Pramana Sets As Determining Traditions of Dharma
Decisive in distinguishing Buddhadharma from what is generally understood as Sanatana Dharma is the issue of epistemological justification. All schools of Indian logic recognize various sets of 'valid justifications for knowledge' or pramana. The Buddhadharma recognizes a pramana set that is smaller than the other Dharmic Traditions. Most pramanavada of Dharmic Traditions accept 'perception' (Sanskrit: pratyakṣa) and 'inference' (Sanskrit: anumāna), for example, but for some schools of Sanatana Dharma and Buddhadharma the 'received textual tradition' (Sanskrit: āgamāḥ) is an epistemological category equal to perception and inference (although this is not necessarily true for some other schools). The Buddhadharma accepts 'received textual tradition' or āgamāḥ, including Buddhavacana, only if it accords with pratyakṣa and anumāna. Historically, Shakyamuni Buddha was qualifying the unquestionable authority of the Vedas on grounds of ahimsa as according to the Vedic Tradition of Sanatana Dharma, the Vedas are apauruṣeya "not of human agency," are supposed to have been directly revealed, and thus are called śruti ("what is heard"). Vedic injunctions required sacrifices, Śrauta (an etymon of the English 'slaughter'), particularly 'animal sacrifices' (Pashu-Yajna, Ashvamedha) and which the compassionate Shakyamuni Buddha countered.

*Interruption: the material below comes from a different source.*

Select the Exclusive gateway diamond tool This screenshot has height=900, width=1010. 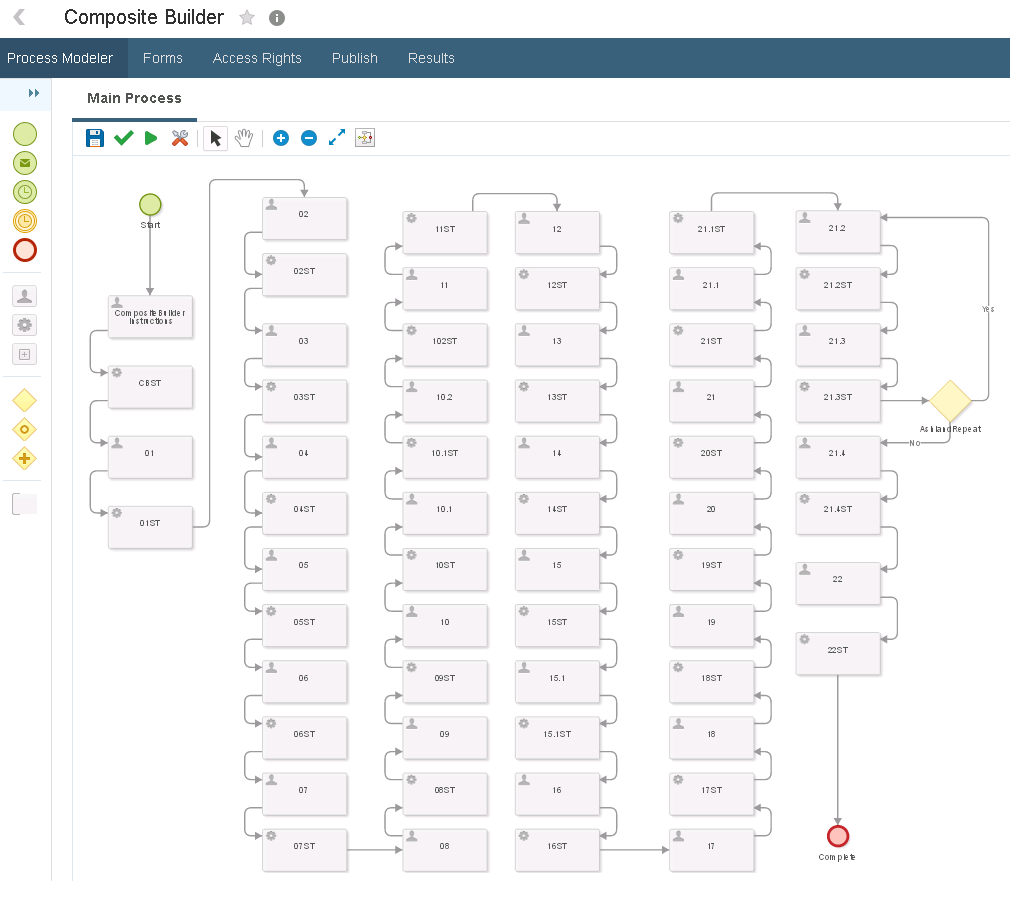click(24, 400)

Thus, in the Sanatana Dharma traditions, if a claim was made that could not be substantiated by appeal to the textual canon, it would be considered as ridiculous as a claim that the sky was green and, conversely, a claim which could not be substantiated via conventional means might still be justified through textual reference, differentiating this from the epistemology of hard science. Some schools of Buddhadharma, on the other hand, rejected an inflexible reverence of accepted doctrine. As the Buddhavacana Kalama Sutta III.65 states:
Do not accept anything by mere tradition ... Do not accept anything just because it accords with your scriptures ... Do not accept anything merely because it agrees with your pre-conceived notions ... But when you know for yourselves – these things are moral, these things are blameless, these things are praised by the wise, these things, when performed and undertaken, conduce to well-being and happiness – then do you live acting accordingly.This verse is however taken out of context. In the Kalama Sutta the Buddha was talking to non-Buddhists and those were not already Buddhist disciples. Dhammapala's commentary on the Nettipakarana says "for there is no other criterion beyond a text."